Effizienz: Wie ein toxisches Mindset zu einem Kunstfehler in der ambulanten Medizin führt

Worum es geht

Effizienz spielt im ambulanten Bereich der Medizin eine entscheidende Rolle, doch herrscht oft ein Missverständnis über dessen wahre Bedeutung. Das Wort “Effizienz” ruft als toxisch wirkendes Mindset bei vielen Praxisinhabern die Vorstellung von Gewinnmaximierung, Fließbandarbeit und einer rücksichtslosen Ausbeutung von Mitarbeiter-Ressourcen hervor. Diese Interpretation könnte nicht weiter von der Wahrheit entfernt sein, denn in Wirklichkeit steht Effizienz für das genaue Gegenteil: Sie ist der Schlüssel zur Lösung vieler Herausforderungen in der ambulanten Medizin.

Die wahre Bedeutung von Effizienz

Effizienz im Praxismanagement bedeutet, unnötige Tätigkeiten und Fehljustierungen der Arbeit zu eliminieren, um dann mit geringerem Aufwand denselben, wenn nicht gar einen besseren, Output zu erzielen. Dies führt nicht zu einer Mehrbelastung, sondern vielmehr zu einer signifikanten Entlastung des Praxisteams. Effizienz steht für Wirtschaftlichkeit und ermöglicht zugleich eine intensivere Patientenbetreuung, da mehr Zeit für den Einzelnen aufgewendet werden kann.

Der dreistufige Weg zur Effizienz

Stufe 1: Analyse der Ist-Situation

Der erste Schritt zur Steigerung der Effizienz ist eine umfassende Analyse der aktuellen Praxisarbeit. Das Instrument hierfür ist das Praxismanagement-Benchmarking. Dieses Verfahren vergleicht die Praxisführung in einem 360-Grad-Verfahren mit der validierten Leitlinie des Best Practice-Standards, die alle Regelungen, Verhaltensweisen und Instrumente umfasst, die für eine effiziente und reibungslos funktionierende Praxis unerlässlich sind. Wie groß das ungenutzte Effizienz-Potenzial in deutschen Arztpraxen ist, zeigen zwei Zahlen:

  • im Durchschnitt setzen Haus- und Fachärzte nur knapp die Hälfte des erforderlichen Standards ein und
  • selbst in Praxen, deren Inhaber von der Effizienz ihrer Praxisbedingungen überzeugt sind, lassen sich durch das Benchmarking im Mittel vierzig Verbesserungs-Möglichkeiten aufdecken.

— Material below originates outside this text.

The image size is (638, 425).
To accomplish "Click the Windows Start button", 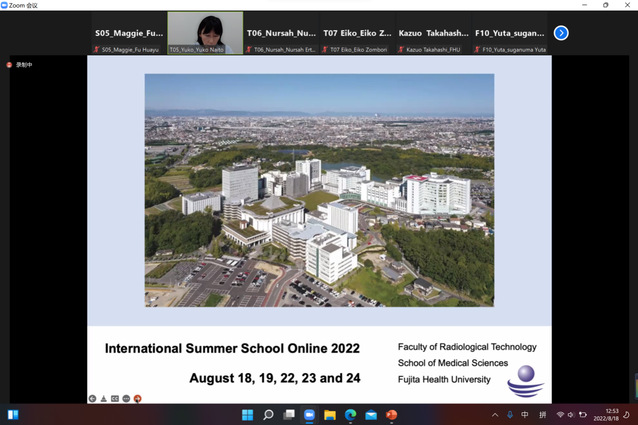I will point(245,414).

Stufe 2: Umsetzung der identifizierten Verbesserungen

Nach der Identifikation von Verbesserungspotenzialen folgt die Umsetzungsphase. In dieser Stufe werden die erkannten Mängel angegangen und die vorgeschlagenen Änderungen implementiert, um die Arbeitsprozesse zu optimieren und die Effizienz der Praxis zu steigern. Hierbei zeigt sich, dass die meisten Optimierungen sogar einfach und schnell in Eigenregie vorgenommen werden können.

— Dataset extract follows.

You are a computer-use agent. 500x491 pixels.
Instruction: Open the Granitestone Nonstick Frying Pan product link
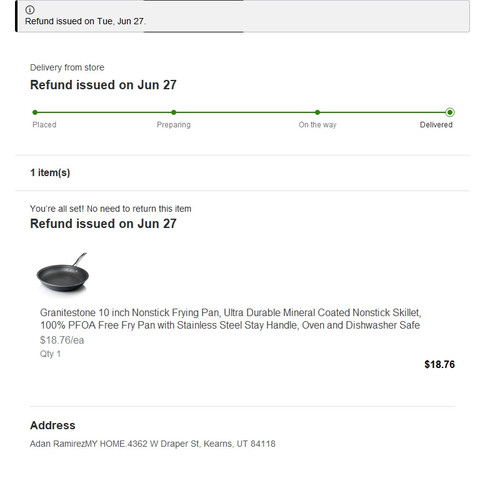pyautogui.click(x=230, y=319)
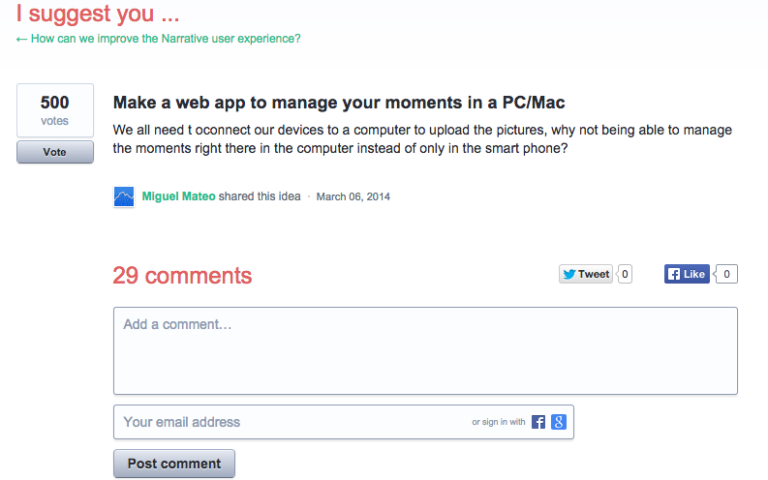
Task: Click the Google sign-in icon
Action: [x=558, y=422]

Stufe 3: Entscheidungsfindung für die Zukunft

Nach der erfolgreichen Umsetzung der Verbesserungen steht der Praxisinhaber vor einer strategischen Entscheidung: Soll in der neuen, optimierten Konstellation weitergearbeitet werden, oder nutzt er die gewonnenen Ressourcen für zusätzliche Aktivitäten? Diese Entscheidung richtet sich ausschließlich nach den Zielen des Arztes und unterstreicht, dass die gesteigerte Effizienz und ihre Nutzung flexibel und individuell anpassbar sind und keinen Vergrößerungs-Automatismus in sich tragen.

Fazit

Effizienz im Praxismanagement ist weit entfernt von den negativen Assoziationen einer gewinnorientierten, mechanischen Arbeitsweise. Vielmehr ist sie die Antwort auf viele Herausforderungen in der ambulanten Medizin, bietet Entlastung, fördert die Wirtschaftlichkeit und ermöglicht eine bessere Patientenversorgung. Durch die Implementierung eines systematischen Ansatzes zur Steigerung der Effizienz können Praxisinhaber signifikante Verbesserungen in der Praxisführung erzielen, die zu einer höheren Patientenzufriedenheit und letztlich zu einem erfolgreicheren Praxisbetrieb führen.